Several epitopes on the H1 HA protein have been previously defined (9), and we determined mAb epitopes on the A/California/04/2009 HA protein using biolayer interferometry. Most of the mAbs targeted three head-binding epitopes on the Sa and Sb/Ca2 sites, and an undefined epitope, epitope 2, which is currently under structural characterization. One limitation of the BLI-based binning assay is that it does not definitively characterize Ab breadth and functionality, only providing data on the relative positions of epitopes. For instance, we observed a significant number of mAbs competing with the widely reactive 5J8 and Ab6649 Abs, yet most isolated mAbs competing with 5J8 and Ab6649 did not bind as widely, with most lacking reactivity to the divergent P1 and X6 COBRA HAs. mAb CA09-38 did not exhibit HAI or neutralizing activity, nor did it bind the cH6/1 HA, suggesting that this mAb may target an undefined, non-neutralizing epitope on the head. We discovered that P1-05 targets a unique epitope on the H1 HA stem region, and this epitope is similar to the recently described anchor epitope (41). Based on these data, although COBRA Ags were primarily designed to induce broadly reactive Abs to the head domain, these Ags will likely also recall broadly reactive anchor mAbs in humans in addition to head-based recall and de novo Ab responses. Further repertoire analysis in a subject vaccinated with the 2019–2020 seasonal influenza vaccine identified similar sequences to our mAbs targeting the head domain from the 2017–2018 season, which possessed HAI activity against a drifted 2019 H1N1 virus, A/Guangdong-Maonan/SWL-1536/2019, indicating that the COBRA-reactive B cell population may be similar across subjects and influenza vaccine seasons.

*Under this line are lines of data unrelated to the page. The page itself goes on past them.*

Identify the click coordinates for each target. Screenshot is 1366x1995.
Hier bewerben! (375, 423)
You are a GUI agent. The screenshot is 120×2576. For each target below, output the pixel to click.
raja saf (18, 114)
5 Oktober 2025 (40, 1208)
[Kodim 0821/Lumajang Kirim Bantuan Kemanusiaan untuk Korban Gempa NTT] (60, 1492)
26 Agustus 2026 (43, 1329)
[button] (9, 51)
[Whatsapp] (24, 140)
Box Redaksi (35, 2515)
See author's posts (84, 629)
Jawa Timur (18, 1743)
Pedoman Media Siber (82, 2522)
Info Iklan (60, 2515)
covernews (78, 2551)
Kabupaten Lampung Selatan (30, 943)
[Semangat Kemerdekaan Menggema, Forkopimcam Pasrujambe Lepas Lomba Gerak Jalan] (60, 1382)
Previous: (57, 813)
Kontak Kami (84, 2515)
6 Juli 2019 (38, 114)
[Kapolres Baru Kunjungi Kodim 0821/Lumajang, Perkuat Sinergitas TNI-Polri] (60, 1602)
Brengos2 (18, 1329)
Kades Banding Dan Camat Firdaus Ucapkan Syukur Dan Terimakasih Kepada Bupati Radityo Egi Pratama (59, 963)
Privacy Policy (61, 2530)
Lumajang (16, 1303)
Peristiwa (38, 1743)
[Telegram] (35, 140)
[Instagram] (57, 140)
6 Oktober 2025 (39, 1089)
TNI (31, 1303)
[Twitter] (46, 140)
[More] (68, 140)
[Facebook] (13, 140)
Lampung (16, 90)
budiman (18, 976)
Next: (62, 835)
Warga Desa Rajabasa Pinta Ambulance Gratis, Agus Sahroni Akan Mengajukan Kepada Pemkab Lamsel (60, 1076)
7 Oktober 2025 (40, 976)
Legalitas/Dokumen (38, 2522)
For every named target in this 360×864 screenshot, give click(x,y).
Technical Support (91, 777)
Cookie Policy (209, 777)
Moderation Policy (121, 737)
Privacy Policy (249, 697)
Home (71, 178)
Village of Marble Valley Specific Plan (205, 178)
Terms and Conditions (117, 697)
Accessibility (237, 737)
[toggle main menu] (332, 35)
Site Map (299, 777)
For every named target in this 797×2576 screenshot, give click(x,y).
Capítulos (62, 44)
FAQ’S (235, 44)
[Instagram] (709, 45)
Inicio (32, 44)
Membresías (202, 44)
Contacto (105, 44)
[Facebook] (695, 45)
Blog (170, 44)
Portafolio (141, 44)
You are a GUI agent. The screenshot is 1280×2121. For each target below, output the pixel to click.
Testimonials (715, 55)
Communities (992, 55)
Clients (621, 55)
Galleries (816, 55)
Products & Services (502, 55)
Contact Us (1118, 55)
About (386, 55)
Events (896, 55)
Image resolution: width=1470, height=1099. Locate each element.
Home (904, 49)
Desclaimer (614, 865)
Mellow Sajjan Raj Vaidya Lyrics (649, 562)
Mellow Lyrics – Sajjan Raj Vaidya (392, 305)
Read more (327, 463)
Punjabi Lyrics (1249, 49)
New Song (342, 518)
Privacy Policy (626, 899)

These data provide evidence that a preimmune population with exposure to the seasonal influenza virus vaccine exhibits B cell reactivity toward conserved epitopes present on COBRA HA Ags. As the COBRA HA platform enters clinical trials, it is likely that head-specific and some stem-specific Abs will be elicited as part of a recall response. Moreover, the Ab epitopes identified in this work overlap in part with those previously identified on the head domain near the RBS and the lateral patch, in addition to those on the stem. These epitopes are the focus of future structural studies, particularly for those mAbs that cross-react with the X6 COBRA HA as well as with the HA stem domain. Our data also exemplify the importance of structural analysis of protein epitopes to ensure epitopes that elicit broadly neutralizing Abs, such as the anchor epitope, remain intact following design optimization for subunit HA vaccines.

The authors have no financial conflicts of interest.